[OMNIML-2914] Fix export of fused layernorm weights for TE spec #876

yueshen2016 · 2026-02-10T19:16:54Z

What does this PR do?

Type of change: Bug fix

Overview: When using TE spec (Transformer Engine layer specification), the input_layernorm and pre_mlp_layernorm are fused into TELayerNormColumnParallelLinear, making the standalone layernorm modules IdentityOp. The HF export (export_mcore_gpt_to_hf) skips IdentityOp modules, which silently dropped these layernorm weights from the exported HF checkpoint — producing an incomplete checkpoint missing input_layernorm.weight and post_attention_layernorm.weight for every layer.
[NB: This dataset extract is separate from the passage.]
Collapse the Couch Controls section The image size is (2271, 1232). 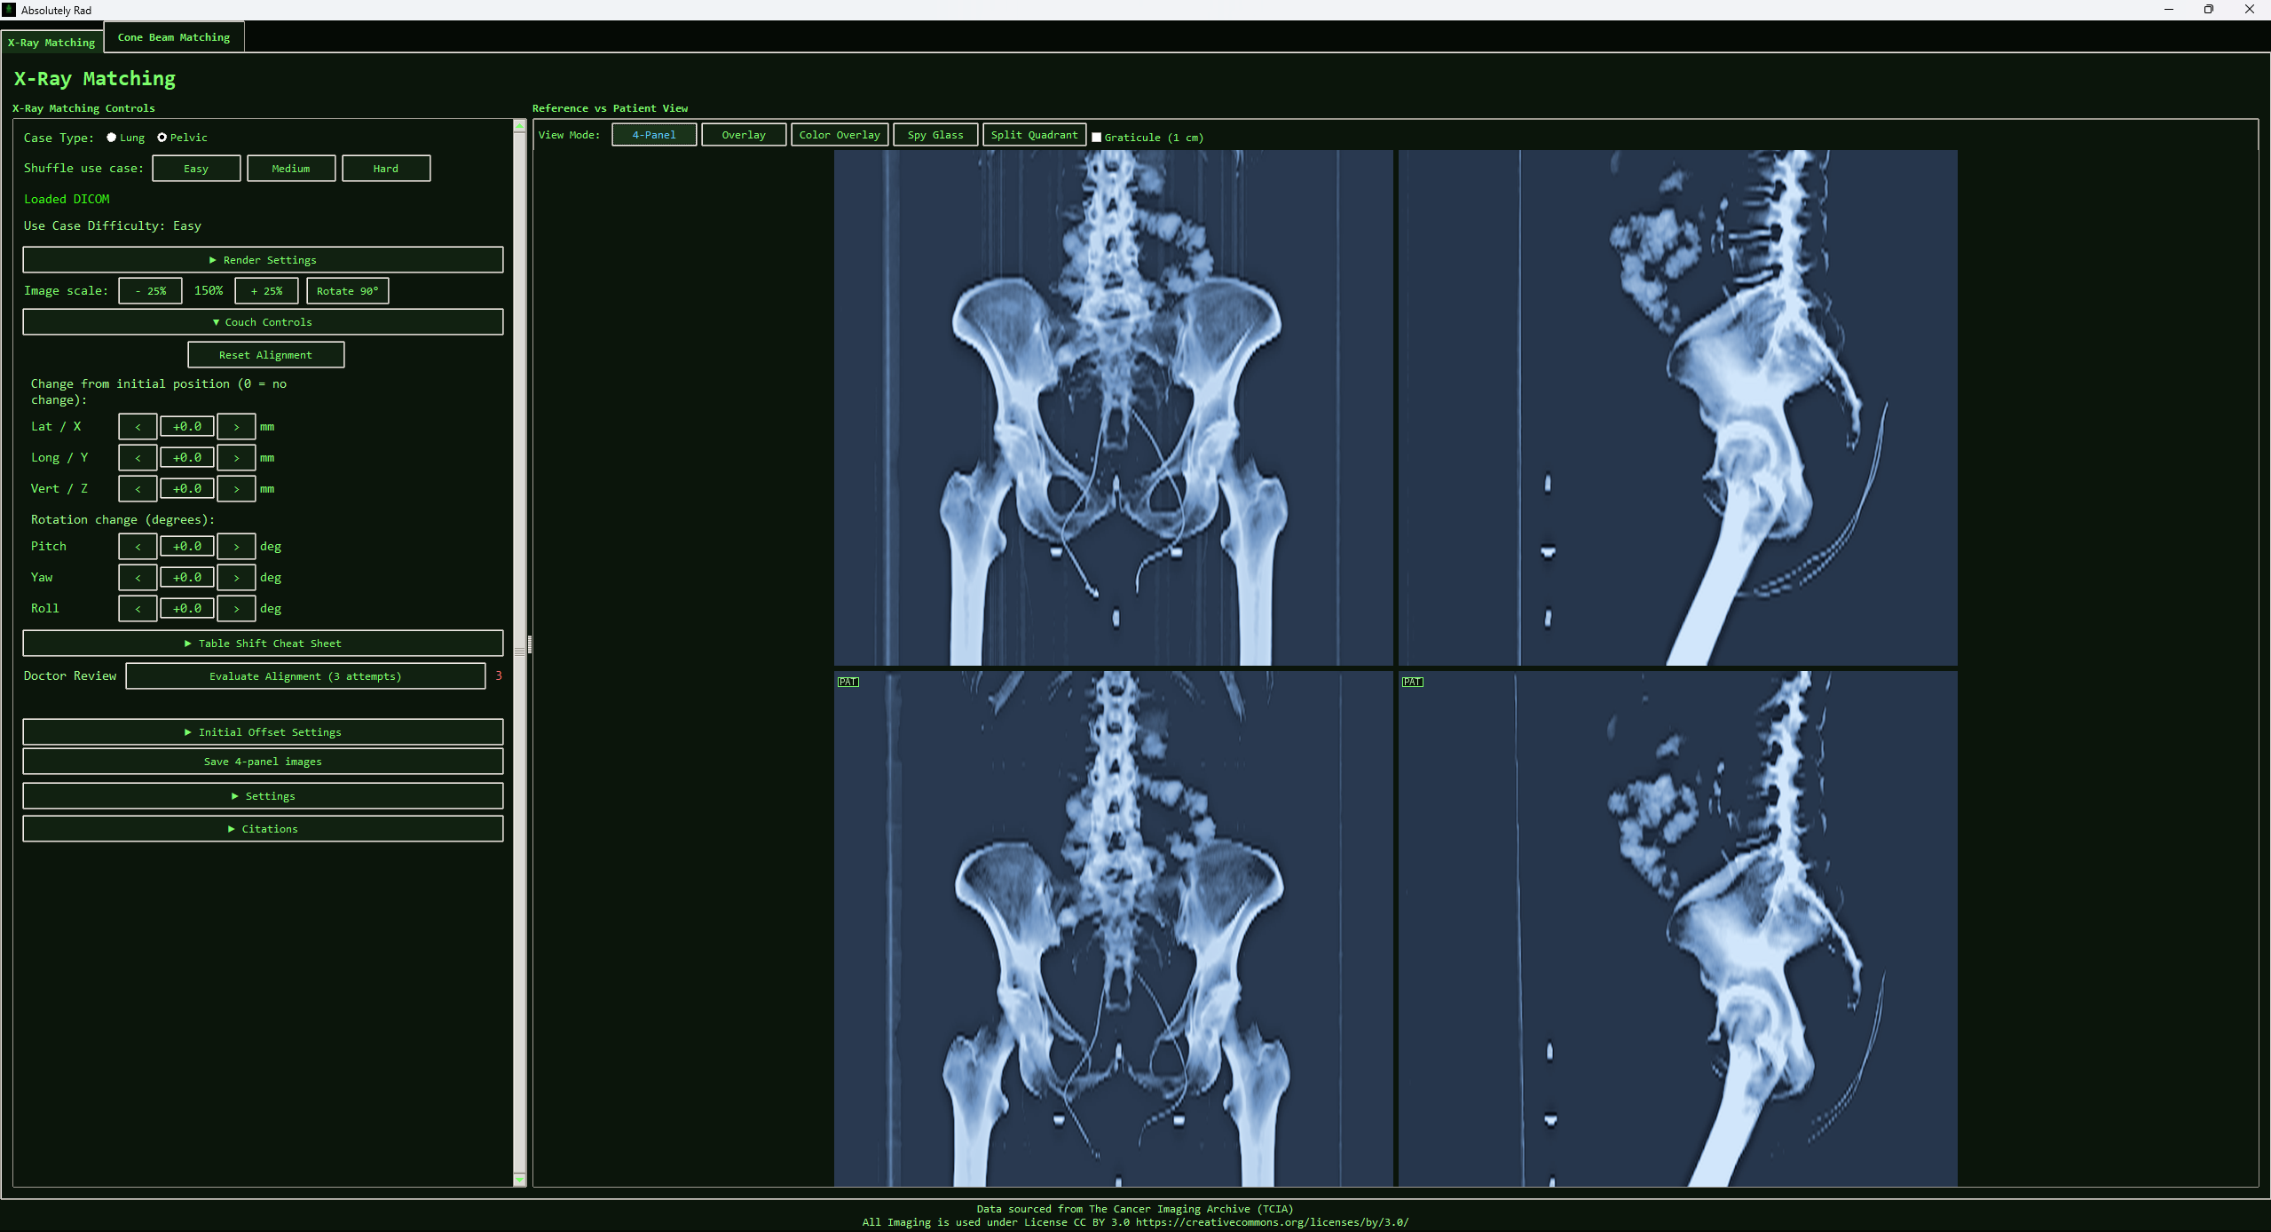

This PR adds _FusedLayerNormProxy, a lightweight nn.Module that extracts the fused layer_norm_weight (and optional layer_norm_bias) from the TE linear module and exposes it as a standard .weight attribute. This allows the existing export rules to produce the correct HF key names without any changes to the rule mappings. The fix is applied to both transformer layer and Mamba layer export paths.

Usage

No API changes. The fix is transparent — export_mcore_gpt_to_hf now correctly exports layernorm weights regardless of whether the model uses TE spec or local spec.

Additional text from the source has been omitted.